Something changed in him, then. His smile vanished as if learning her name had obliterated every ember his soul had nourished. "You're Rey?" he rasped.

A pause. Furrowing her brows, Rey struggled to regain the use of her vocal cords. "You-You've heard of me?"

He nodded. "Your friend might have mentioned you once or twice. Periodically. Alright, you've done me a favor cause now I won't have to deal with him worrying over you every damn minute of the day." Rey couldn't help but snicker under her breath at his dry humor, and she murmured an apology for any grievances Finn had caused him. He snorted, though she could hardly deem it a laugh.
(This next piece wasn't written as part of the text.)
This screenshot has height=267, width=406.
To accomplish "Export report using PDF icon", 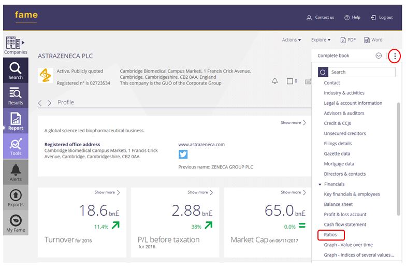I will (x=348, y=40).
"Listen, Rey," he grimaced, pushing all prior lightness between them aside. Shifting on his soles, the commander brought his hands to his waist and took a sharp breath. "My wife and I...we were told that you saw our son."

Who this man was, precisely, didn't occur to her in that instant. Not until the dust had settled inside her brain did the significance behind his final two words click. Our son. Our son.

.

Han Solo. He was Admiral Han Solo. Ben Solo's father. And Rey, there was so much she needed to tell him.